Unvergeßlich auch die Weihnachtsfeier in Martens Sportverein. Knecht Ruprecht kam zu spät, so daß dreißig Jungs beim Warten mit Kuchen, Kerzen, Cola ein paar fabelhaft phantasievolle Sachen machen konnten. Bis das Vereinsheim aussah wie Tokio, nachdem Godzilla durchmarschiert ist. Alle Eltern waren hingerissen von Ruprechts Charme, als der dann mit großem „Hohoho“ reinstürzte und uns zuzwinkerte, er sei halt noch „ein Stündchen am Christkindl hängen geblieben, hähähä.“
Oder das jährliche Vorspielen von Nicolas’ Musikschule: natürlich in der Adventszeit. Dazu der Weihnachtsausflug von Lennart zum Kindertheater. Der Besuch von Martens Klasse auf dem Weihnachtsmarkt. Das Training fürs Krippenspiel. Der Glühweinabend im Elterntreff. Der Weihnachts-Lesenachmittag in der Schulbücherei. Der Advents-Gottesdienst von Nicolas’ Konfirmandengruppe.

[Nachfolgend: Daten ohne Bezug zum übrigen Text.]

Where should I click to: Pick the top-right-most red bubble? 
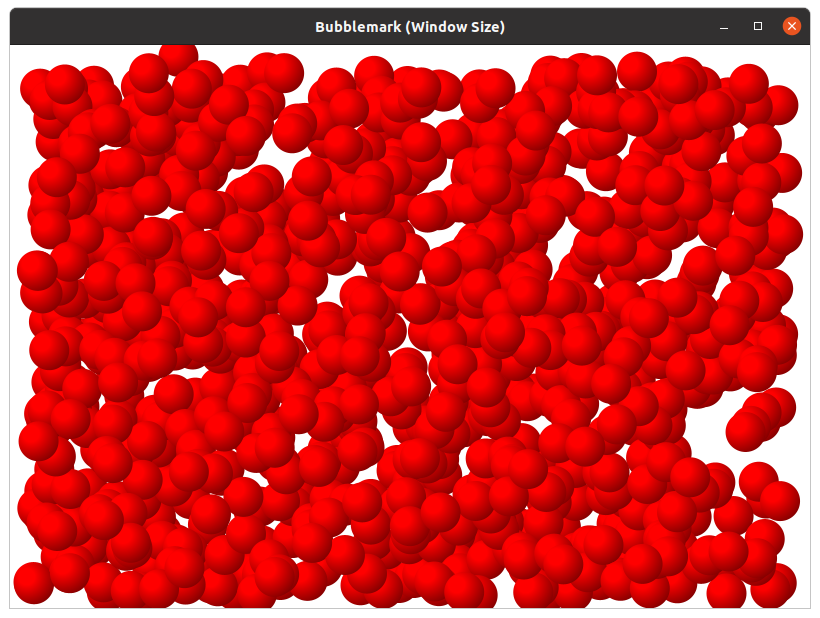[778, 104]
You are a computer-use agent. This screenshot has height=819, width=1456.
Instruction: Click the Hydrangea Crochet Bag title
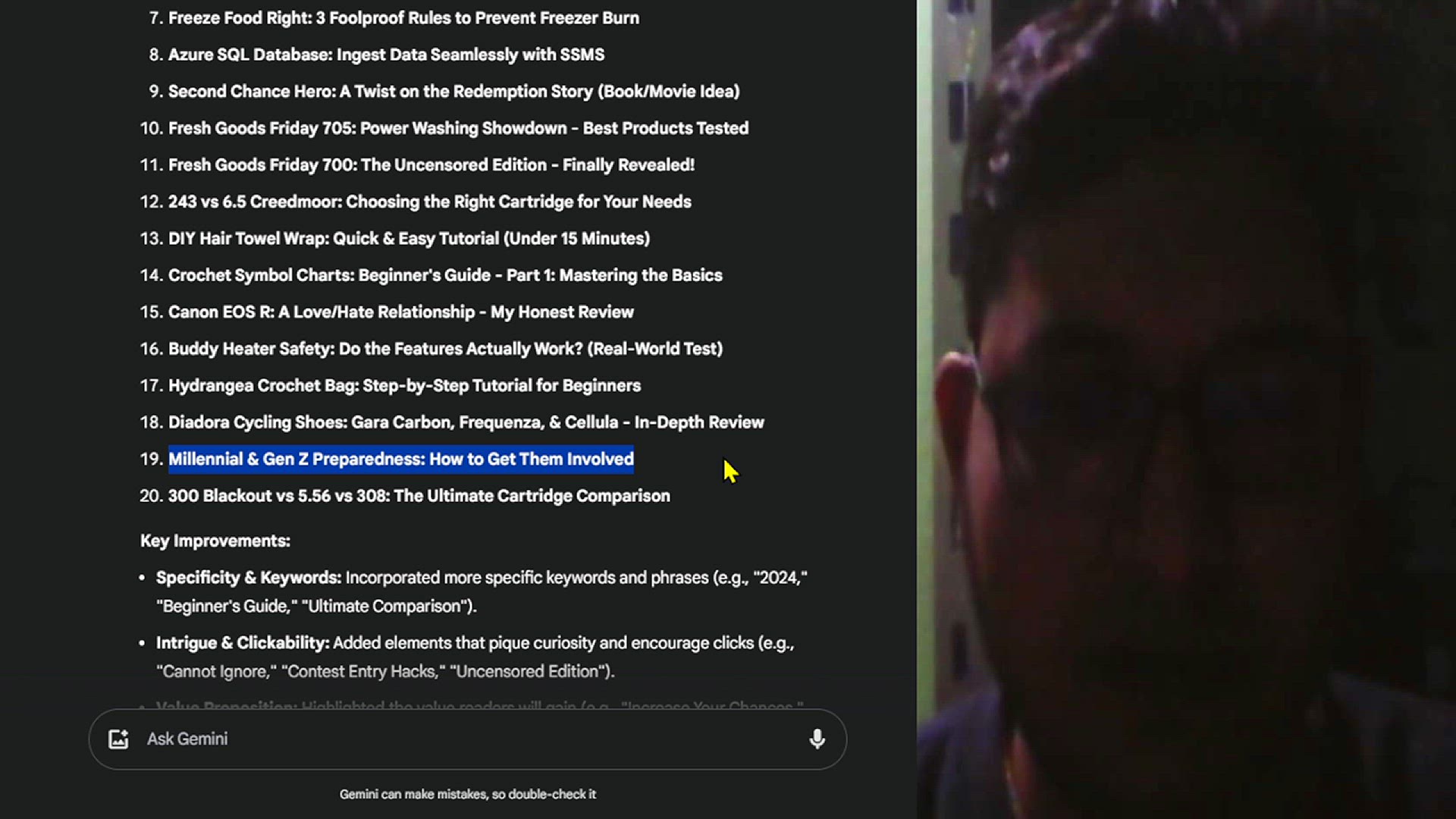(404, 386)
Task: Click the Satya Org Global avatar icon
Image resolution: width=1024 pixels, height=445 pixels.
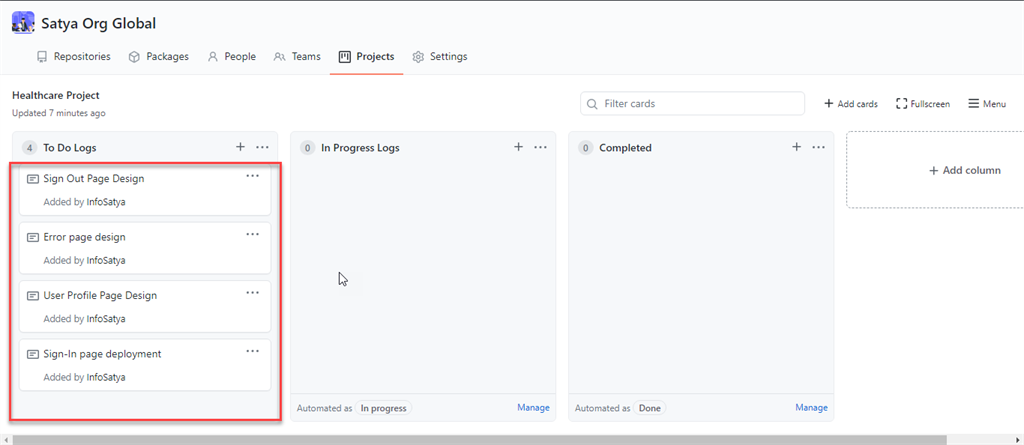Action: (x=23, y=22)
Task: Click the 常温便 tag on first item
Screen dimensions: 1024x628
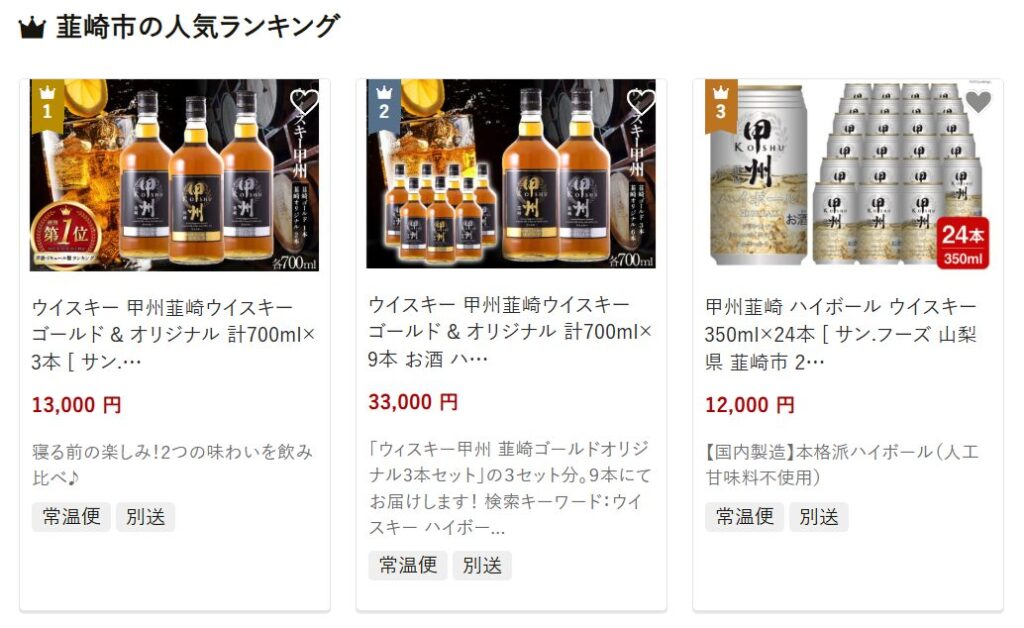Action: coord(71,517)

Auch die Lehrer möchten zum Jahresende gern noch einmal alle Schäfchen um sich versammeln, weshalb Annette drei Elternabende zwischen die Adventssonntage in den Familienkalender an der Küchentür quetscht. „Wie schön“, sage ich zu ihr, „welche Freude, daß sie uns alle noch einmal sehen wollen vor dem Fest.“
„Einmal?“ fragte Annette. „Du vergißt den Vorbereitungsabend für die Ski-Freizeit von Nicolas. Und den Anti-Drogen Vortrag in Martens Schule. Und Lennarts Nikolausbasteln.“
„Wie fein. Die geruhsame Adventszeit, ich liebe sie. Könnten wir den Drogen-Vortrag nicht beim Glühwein hören? Wär gemütlicher.“
Annette schreibt die Termine auf schmale, lange Zettel und klebt sie in den Kalender, weil der längst zu klein geworden ist. Sie hängen an ihm runter wie Lametta am Tannenbaum. Unsere liebste Weihnachtsdekoration.

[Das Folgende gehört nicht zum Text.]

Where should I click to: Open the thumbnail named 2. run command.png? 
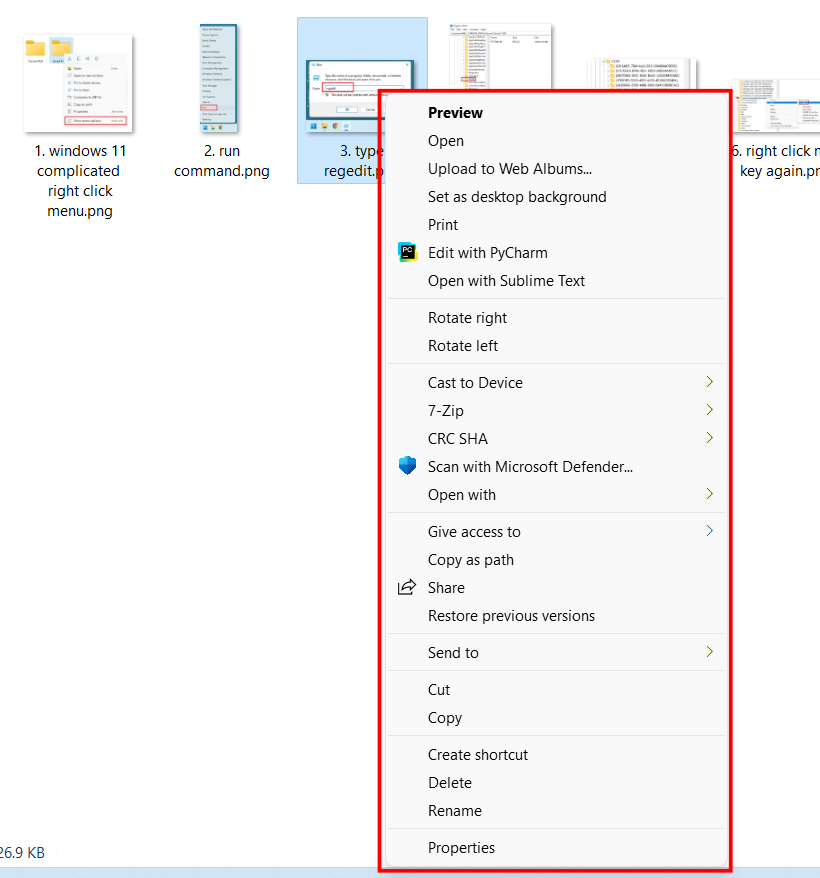[219, 75]
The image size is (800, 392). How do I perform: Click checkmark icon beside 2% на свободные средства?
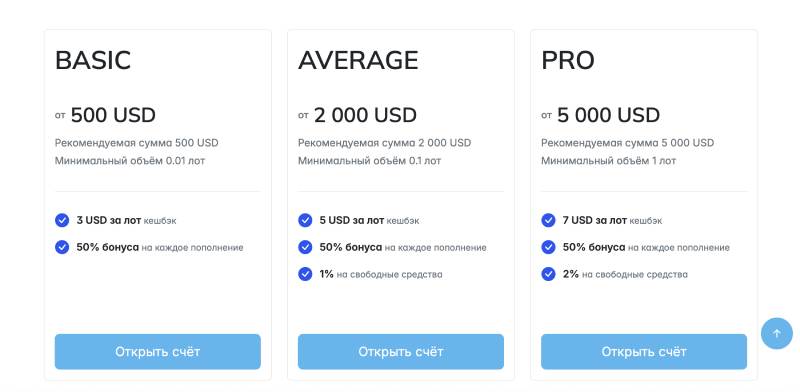548,274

Wir beide stehen noch eine Weile vor den Kalender, ganz versunken in den Anblick des Termin-Lamettas. „Ich weiß nicht“, sage ich, „was Leute ohne Kinder in der Adventszeit machen.“
„Ja“, seufzt Annette, „sind bestimmt total vereinsamt.“
„Und um die Einsamkeit zu betäuben“, nicke ich, „müssen die mit Freunden in teuren Restaurants Essen gehen oder ins Kino oder zum Urlaub in der Karibik.“
„Da sehen wir mal“, meint Annette, „wie gut es uns geht.“ Dann lehnen wir uns noch einen Moment aneinander und atmen zum letztes Mal tief durch vor dem Spurt Richtung Heilig Abend.